- WHAT YOU ARE ASKED TO DO -
I'd like every line in the following listing that holds "computer" copied.

"""

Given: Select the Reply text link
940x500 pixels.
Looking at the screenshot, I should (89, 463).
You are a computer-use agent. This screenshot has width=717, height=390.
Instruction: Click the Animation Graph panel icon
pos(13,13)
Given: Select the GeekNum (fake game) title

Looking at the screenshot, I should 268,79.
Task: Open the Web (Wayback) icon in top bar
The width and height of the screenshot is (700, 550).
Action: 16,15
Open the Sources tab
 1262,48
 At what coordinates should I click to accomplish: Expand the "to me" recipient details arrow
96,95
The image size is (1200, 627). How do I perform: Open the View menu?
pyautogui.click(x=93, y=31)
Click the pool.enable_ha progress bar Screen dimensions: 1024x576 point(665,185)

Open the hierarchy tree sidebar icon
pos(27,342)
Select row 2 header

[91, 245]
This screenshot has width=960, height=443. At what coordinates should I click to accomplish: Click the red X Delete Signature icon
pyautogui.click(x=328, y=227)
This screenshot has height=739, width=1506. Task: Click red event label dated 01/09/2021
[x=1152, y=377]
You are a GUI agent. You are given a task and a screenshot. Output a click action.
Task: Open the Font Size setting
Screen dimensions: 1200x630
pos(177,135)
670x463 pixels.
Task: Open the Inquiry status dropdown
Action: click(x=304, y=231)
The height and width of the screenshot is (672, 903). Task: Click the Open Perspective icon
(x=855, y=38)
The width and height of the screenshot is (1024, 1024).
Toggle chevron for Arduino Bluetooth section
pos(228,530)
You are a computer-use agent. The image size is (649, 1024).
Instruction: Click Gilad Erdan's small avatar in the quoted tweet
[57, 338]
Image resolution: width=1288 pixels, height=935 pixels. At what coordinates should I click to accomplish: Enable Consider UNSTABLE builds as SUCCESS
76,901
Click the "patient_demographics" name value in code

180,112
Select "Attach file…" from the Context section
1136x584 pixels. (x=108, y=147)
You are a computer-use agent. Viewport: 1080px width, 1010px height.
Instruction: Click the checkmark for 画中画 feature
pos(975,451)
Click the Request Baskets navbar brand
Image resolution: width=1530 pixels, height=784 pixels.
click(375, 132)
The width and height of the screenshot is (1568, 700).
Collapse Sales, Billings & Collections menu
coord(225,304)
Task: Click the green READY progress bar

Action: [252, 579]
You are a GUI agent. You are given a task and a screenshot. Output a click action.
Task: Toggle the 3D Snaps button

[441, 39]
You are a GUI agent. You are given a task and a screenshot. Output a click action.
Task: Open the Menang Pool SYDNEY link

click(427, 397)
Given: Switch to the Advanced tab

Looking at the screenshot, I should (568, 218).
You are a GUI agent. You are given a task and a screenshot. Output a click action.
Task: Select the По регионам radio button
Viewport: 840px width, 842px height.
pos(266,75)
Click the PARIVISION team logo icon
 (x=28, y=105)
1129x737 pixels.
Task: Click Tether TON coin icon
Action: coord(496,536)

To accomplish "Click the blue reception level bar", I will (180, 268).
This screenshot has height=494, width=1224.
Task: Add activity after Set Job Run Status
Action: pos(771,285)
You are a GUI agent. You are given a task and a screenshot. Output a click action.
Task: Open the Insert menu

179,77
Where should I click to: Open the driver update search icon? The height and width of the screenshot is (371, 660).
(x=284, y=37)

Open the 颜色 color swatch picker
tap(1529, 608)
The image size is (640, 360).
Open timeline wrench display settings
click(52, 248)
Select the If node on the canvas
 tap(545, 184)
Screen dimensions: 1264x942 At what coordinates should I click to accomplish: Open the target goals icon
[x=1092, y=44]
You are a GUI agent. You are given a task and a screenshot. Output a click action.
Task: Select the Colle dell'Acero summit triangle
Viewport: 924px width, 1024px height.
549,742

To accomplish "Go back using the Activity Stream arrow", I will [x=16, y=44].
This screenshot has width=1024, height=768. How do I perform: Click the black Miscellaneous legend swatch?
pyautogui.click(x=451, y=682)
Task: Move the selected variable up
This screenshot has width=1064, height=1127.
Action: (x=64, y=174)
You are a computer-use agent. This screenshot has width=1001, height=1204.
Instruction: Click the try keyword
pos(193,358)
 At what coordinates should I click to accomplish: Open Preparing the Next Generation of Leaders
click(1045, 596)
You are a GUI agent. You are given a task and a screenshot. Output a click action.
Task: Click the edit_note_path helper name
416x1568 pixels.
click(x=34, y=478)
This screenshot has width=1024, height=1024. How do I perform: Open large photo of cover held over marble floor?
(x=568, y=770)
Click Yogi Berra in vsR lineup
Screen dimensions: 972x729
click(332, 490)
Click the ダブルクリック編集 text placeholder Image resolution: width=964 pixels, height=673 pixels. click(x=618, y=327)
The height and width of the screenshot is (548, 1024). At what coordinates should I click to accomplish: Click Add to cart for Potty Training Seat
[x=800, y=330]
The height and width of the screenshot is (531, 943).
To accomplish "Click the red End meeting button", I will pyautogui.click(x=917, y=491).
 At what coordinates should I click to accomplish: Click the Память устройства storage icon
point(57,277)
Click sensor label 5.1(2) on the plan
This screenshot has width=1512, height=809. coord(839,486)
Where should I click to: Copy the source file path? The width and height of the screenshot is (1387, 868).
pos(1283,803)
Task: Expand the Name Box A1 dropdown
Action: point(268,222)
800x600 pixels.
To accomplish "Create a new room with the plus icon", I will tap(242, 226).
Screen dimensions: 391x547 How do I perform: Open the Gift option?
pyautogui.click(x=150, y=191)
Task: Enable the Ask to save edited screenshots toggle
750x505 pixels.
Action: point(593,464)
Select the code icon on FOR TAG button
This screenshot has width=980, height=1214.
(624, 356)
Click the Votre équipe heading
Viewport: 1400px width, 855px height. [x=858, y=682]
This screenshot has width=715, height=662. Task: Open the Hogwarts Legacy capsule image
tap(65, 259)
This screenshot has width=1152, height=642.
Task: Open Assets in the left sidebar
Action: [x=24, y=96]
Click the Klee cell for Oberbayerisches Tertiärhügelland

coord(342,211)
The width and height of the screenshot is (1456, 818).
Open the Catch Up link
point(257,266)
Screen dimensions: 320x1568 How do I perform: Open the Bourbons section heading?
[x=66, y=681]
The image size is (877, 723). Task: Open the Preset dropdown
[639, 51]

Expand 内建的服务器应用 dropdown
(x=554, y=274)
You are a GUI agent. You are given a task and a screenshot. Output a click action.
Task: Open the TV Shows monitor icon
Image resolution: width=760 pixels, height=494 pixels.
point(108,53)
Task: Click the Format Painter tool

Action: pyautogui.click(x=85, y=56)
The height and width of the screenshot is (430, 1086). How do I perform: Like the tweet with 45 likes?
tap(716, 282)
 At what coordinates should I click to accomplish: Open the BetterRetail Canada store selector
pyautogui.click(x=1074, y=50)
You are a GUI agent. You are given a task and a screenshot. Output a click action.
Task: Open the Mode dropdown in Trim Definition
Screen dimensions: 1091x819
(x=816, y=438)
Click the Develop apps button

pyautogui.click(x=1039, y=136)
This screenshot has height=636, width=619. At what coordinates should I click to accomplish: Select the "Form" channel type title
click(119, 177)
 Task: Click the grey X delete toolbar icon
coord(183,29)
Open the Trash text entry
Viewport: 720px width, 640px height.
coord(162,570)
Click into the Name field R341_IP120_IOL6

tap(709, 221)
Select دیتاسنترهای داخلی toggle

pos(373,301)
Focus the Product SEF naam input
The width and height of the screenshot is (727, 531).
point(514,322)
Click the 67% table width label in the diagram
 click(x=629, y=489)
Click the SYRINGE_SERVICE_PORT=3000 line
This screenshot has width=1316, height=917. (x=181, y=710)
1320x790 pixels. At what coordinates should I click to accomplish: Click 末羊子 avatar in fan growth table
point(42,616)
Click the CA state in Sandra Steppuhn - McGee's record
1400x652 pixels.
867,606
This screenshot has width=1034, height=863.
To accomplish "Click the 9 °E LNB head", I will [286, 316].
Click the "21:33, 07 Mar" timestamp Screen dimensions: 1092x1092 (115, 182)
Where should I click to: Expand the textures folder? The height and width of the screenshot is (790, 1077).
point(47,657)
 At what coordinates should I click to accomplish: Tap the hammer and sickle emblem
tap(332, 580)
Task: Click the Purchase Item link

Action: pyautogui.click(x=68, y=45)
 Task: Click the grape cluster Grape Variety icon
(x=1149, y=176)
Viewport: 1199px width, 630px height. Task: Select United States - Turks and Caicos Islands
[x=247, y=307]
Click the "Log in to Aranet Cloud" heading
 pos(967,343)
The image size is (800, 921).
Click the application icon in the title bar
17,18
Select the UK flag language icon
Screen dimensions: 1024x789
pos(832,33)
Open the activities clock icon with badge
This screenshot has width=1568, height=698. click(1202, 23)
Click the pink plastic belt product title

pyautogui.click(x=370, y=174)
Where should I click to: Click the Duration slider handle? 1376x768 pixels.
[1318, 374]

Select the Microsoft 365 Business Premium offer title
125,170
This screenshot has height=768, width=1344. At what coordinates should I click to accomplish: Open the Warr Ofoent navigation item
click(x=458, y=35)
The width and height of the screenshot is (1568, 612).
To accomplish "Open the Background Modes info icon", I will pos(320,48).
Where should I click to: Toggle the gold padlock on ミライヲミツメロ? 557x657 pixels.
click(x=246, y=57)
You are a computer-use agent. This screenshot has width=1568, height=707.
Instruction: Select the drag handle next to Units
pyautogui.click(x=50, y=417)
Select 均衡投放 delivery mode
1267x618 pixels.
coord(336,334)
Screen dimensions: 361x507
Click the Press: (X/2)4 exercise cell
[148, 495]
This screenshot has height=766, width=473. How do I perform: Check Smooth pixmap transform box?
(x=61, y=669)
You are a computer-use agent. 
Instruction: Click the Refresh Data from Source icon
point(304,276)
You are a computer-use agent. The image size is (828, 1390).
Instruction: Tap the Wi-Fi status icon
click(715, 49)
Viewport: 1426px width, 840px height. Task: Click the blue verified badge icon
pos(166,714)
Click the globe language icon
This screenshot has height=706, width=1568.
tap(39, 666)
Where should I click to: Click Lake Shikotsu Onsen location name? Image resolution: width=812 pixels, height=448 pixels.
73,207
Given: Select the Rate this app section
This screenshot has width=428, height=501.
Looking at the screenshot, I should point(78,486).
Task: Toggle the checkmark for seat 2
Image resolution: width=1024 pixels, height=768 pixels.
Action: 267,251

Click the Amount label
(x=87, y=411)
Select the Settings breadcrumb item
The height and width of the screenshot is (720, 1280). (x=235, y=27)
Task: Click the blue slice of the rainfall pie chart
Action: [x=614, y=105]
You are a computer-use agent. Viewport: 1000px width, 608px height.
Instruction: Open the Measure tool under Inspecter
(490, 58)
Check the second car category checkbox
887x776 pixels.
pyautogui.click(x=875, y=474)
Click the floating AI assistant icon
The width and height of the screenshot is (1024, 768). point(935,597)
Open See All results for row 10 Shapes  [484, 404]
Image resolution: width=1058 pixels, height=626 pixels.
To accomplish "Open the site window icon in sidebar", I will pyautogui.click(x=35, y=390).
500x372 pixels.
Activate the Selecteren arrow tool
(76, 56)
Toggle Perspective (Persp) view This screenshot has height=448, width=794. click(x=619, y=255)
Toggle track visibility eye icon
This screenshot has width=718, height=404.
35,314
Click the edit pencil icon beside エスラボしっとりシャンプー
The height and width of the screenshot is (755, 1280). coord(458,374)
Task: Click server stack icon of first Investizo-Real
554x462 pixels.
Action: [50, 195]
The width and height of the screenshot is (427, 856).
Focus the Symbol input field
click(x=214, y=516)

"""

- COMPLETED TASK -
You are a computer-use agent. This screenshot has width=717, height=390.
You are a computer-use agent. The image size is (649, 1024).
You are a computer-use agent. Viewport: 1080px width, 1010px height.
You are a computer-use agent. This screenshot has width=1001, height=1204.
You are a computer-use agent. This screenshot has width=1568, height=707.
You are a computer-use agent. 
You are a computer-use agent. The image size is (828, 1390).
You are a computer-use agent. Viewport: 1000px width, 608px height.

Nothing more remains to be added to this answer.